The performance of a specific activity often requires more than simply acquiring a range of factual knowledge. You need to understand a certain area, have certain skills, but also adopt a professional attitude. If we are to guarantee that a university graduate is capable of professionally performing work in the given field, we should verify that he is sufficiently competent not only in terms of knowledge, but also in the corresponding “higher” levels.

Dimensions of Knowledge, Skills, and Attitudes

When describing the learning objectives, for example in the annotation of a subject or its division into a syllabus, their description is usually based on the substantive content of the subject – a list of topics that we want to teach. But this kind of division is not enough on its own. For high-quality learning, and then also for the assessment of its results, it is useful to add a second dimension to the list of thematic areas – to divide each topic into several levels according to the complexity of the educational objectives.

The most used model that describes the complexity of the objectives of education, upbringing and professional training is Bloom's taxonomy. It is actually not one, but three hierarchical models (also referred to as domains):

  • The cognitive (knowledge-based) domain,
  • The affective (emotion-based) domain, and
  • The psychomotor (action-based) domain.

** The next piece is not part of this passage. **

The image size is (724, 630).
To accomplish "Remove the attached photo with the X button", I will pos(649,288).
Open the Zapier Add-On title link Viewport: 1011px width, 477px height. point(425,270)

In education, one works most often with the first domain, i.e. the domain of educational objectives, which relates to knowledge, and the ability to engage and use it. However, many authors repeatedly point out that the other two areas are also an equally important, albeit harder to grasp, part of education. Education or upbringing in the emotional domain leads to the development of professional attitudes. The psychomotor domain then includes the acquisition of practical skills.

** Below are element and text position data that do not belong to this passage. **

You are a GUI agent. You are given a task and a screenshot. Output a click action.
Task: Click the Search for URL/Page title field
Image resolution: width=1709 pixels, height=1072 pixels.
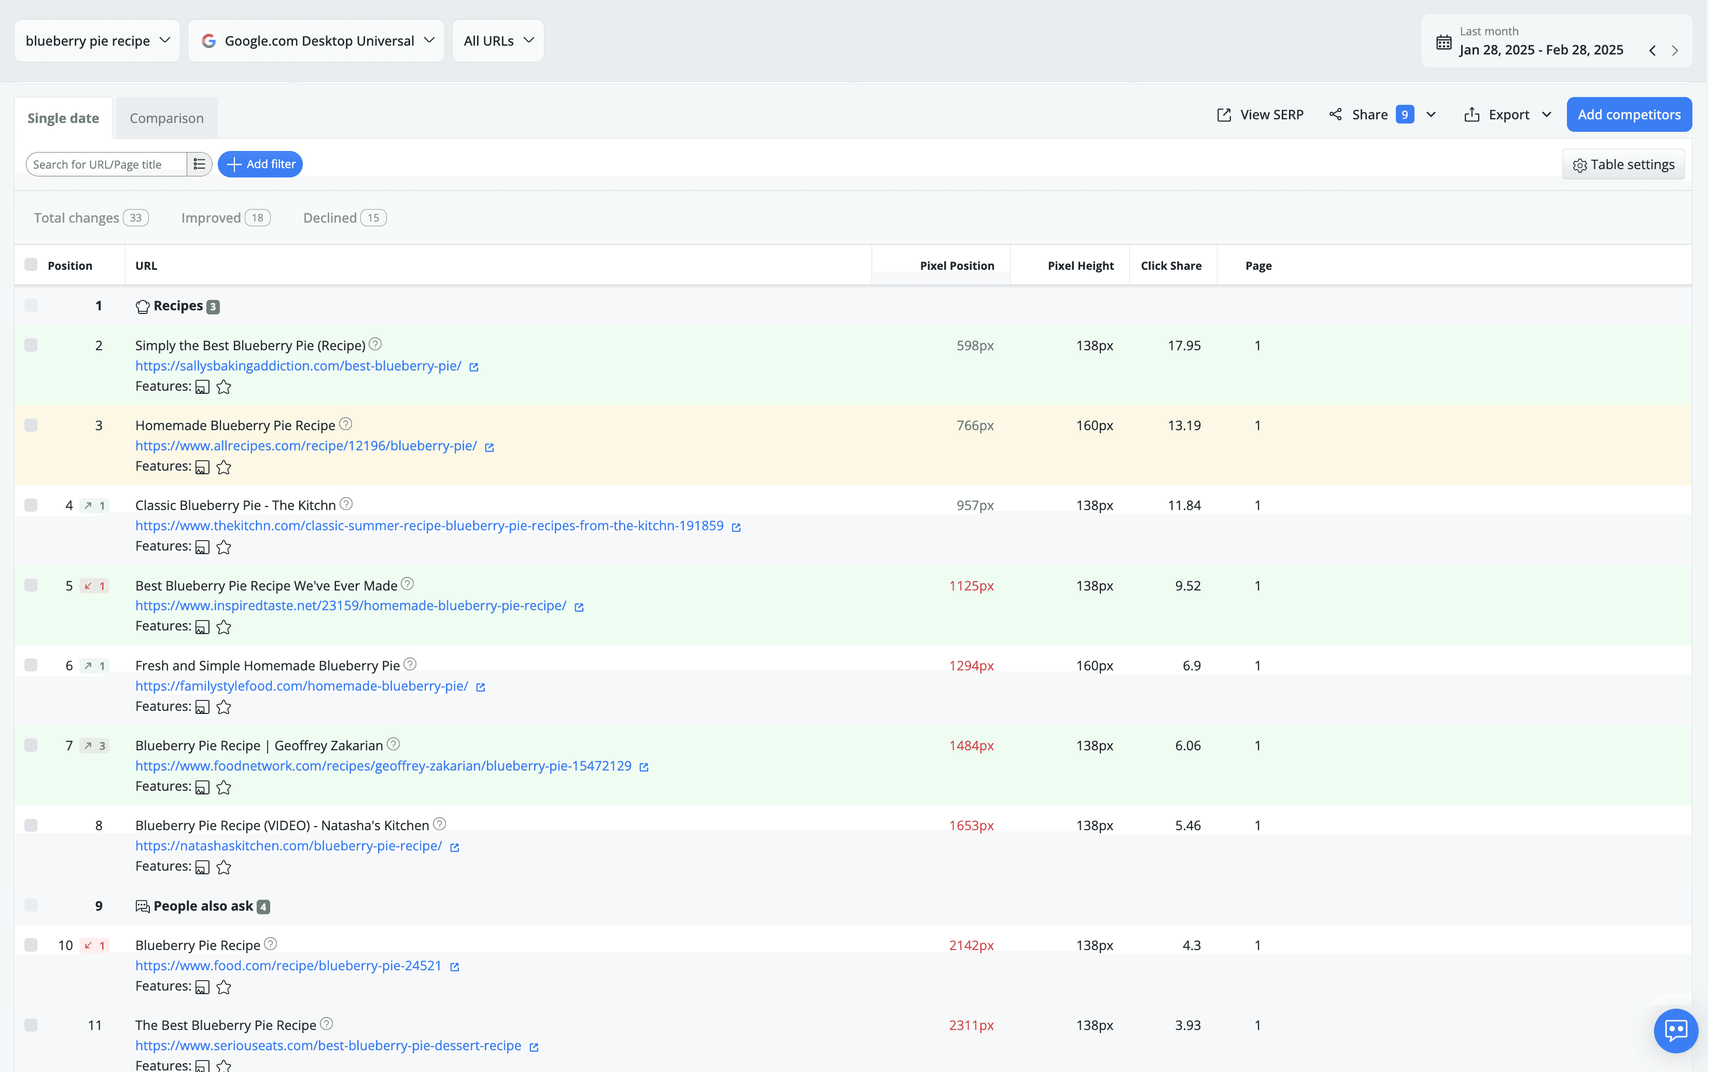click(106, 164)

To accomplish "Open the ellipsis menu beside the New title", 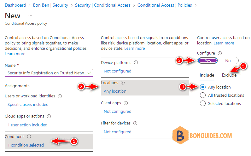I will point(30,16).
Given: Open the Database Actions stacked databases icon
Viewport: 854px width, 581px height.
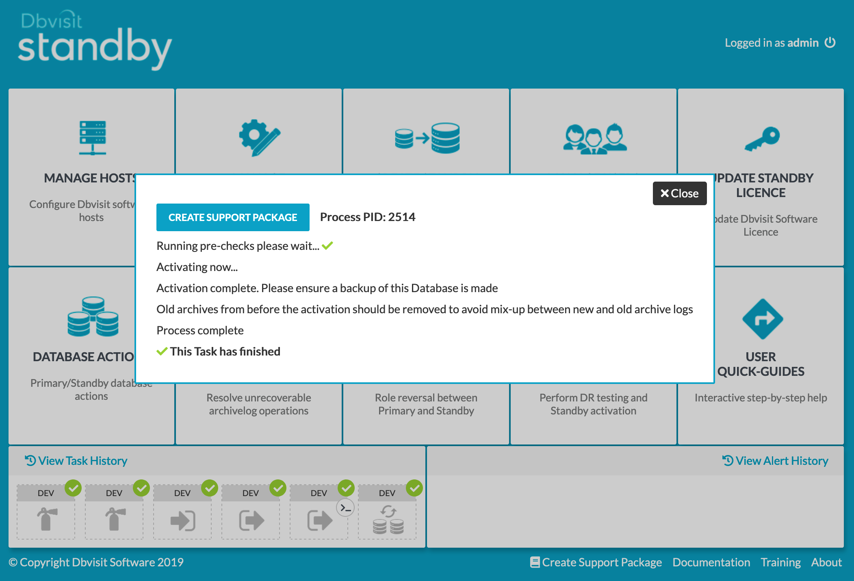Looking at the screenshot, I should [93, 317].
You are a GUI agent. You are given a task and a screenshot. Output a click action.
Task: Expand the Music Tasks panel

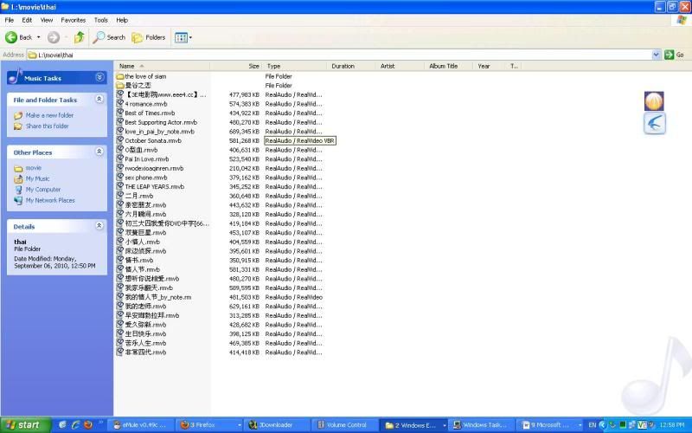(x=98, y=77)
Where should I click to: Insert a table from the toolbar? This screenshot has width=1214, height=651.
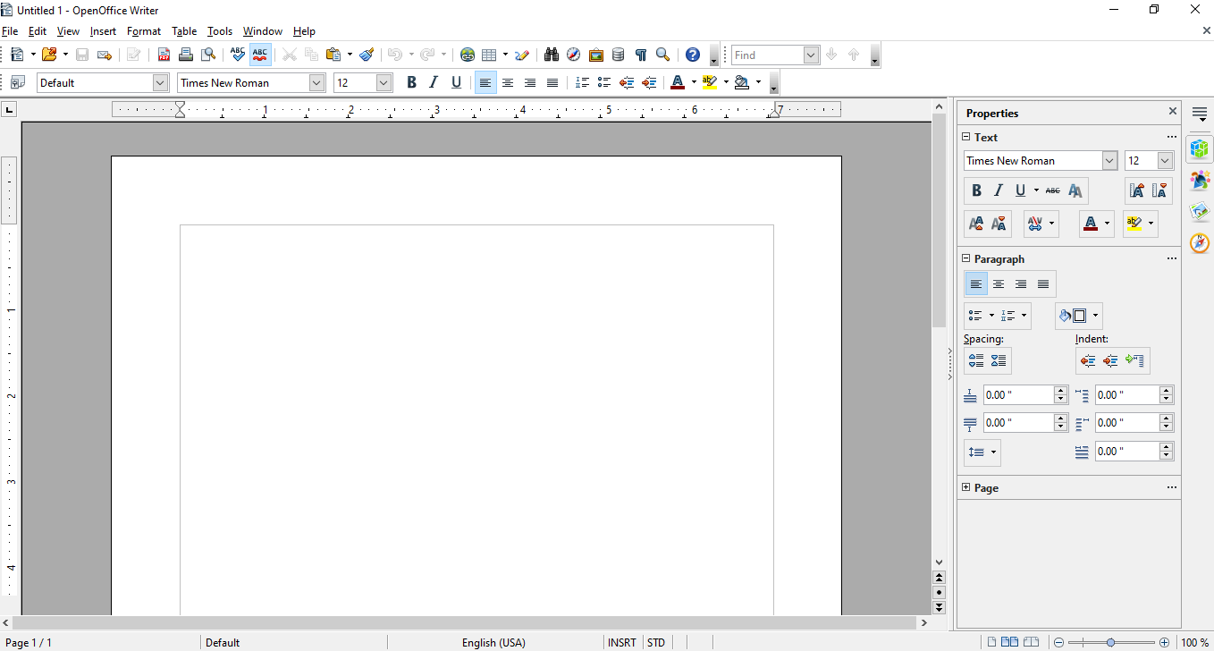[x=490, y=55]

Several versions of Bloom's taxonomy are currently in use. In the 1990s, it was extensively revised, and a two-dimensional map was created. Instead of three domains, this revised version works with four knowledge dimensions – factual, conceptual, procedural, and metacognitive knowledge. Each of these knowledge dimensions then contains six dimensions of cognition: remember, understand, apply, analyze, evaluate and create.

Given that the term Bloom's taxonomy refers to several different concepts and versions, we’ve chosen to work in more detail with only one of these, traditionally referred to as Bloom's taxonomy of educational objectives. It more or less corresponds to the cognitive domain of Bloom's original taxonomy from the turn of the 1950s and 1960s and the dimension of factual knowledge from the revision mentioned above.

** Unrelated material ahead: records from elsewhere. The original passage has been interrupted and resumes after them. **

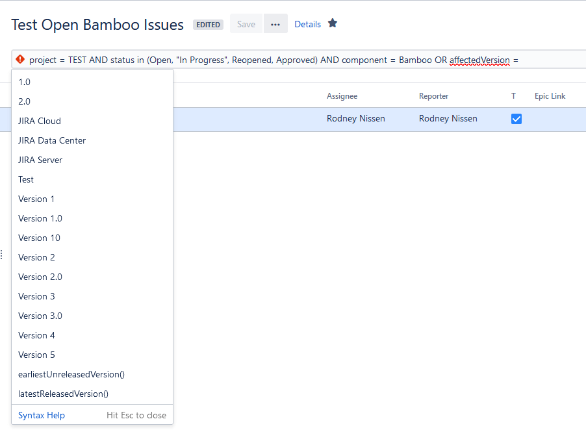Click the red JQL error icon
The image size is (586, 430).
point(20,60)
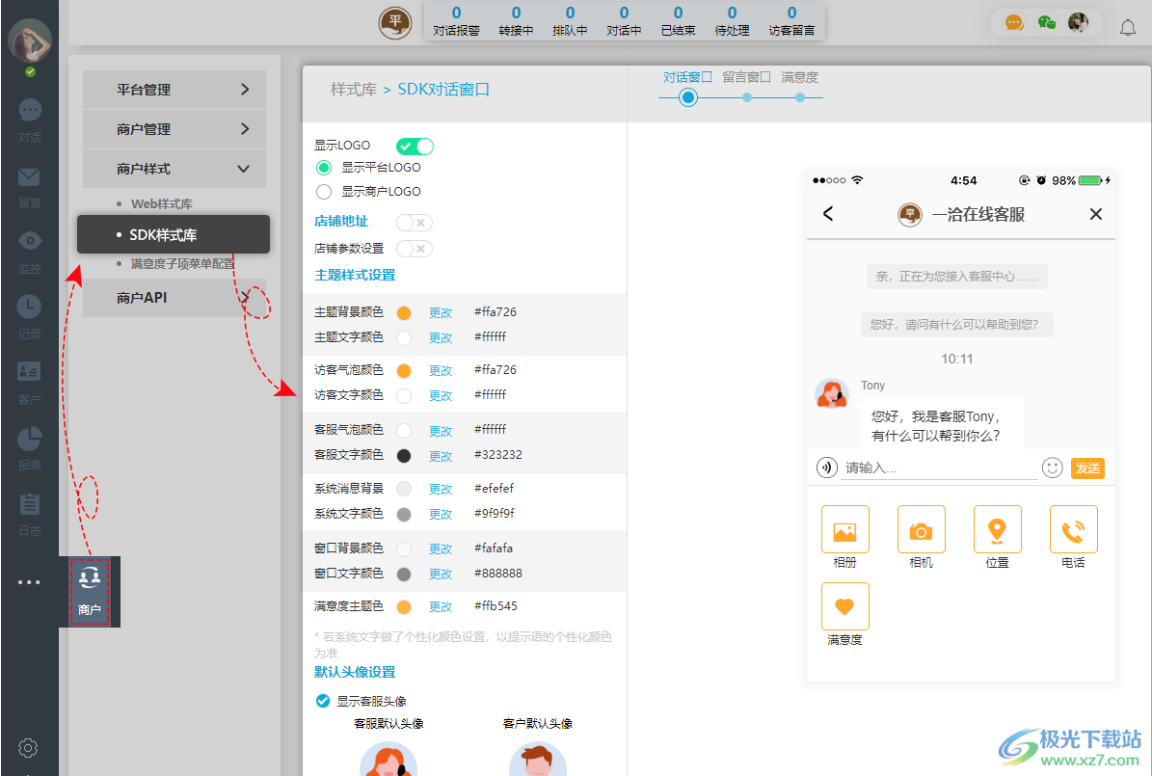Viewport: 1152px width, 776px height.
Task: Open the 对话 panel in left sidebar
Action: tap(29, 120)
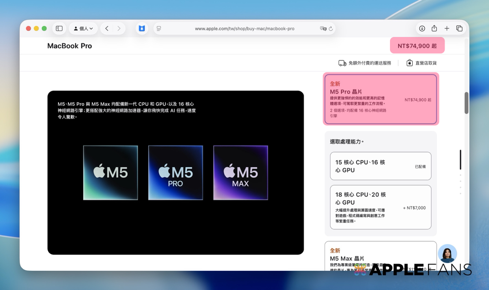Choose 18 核心 CPU、20 核心 GPU upgrade

click(381, 207)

Bloom's Taxonomy of Educational Objectives

The taxonomy within the scope of learning objectives describes the levels of competences and skills relating to factual knowledge, its comprehension and understanding of context. It has six levels: the lowest is knowledge, then understanding, application, analysis, evaluation, and the highest is creation. Traditional education tends to work precisely with this set of objectives, primarily with its lower levels.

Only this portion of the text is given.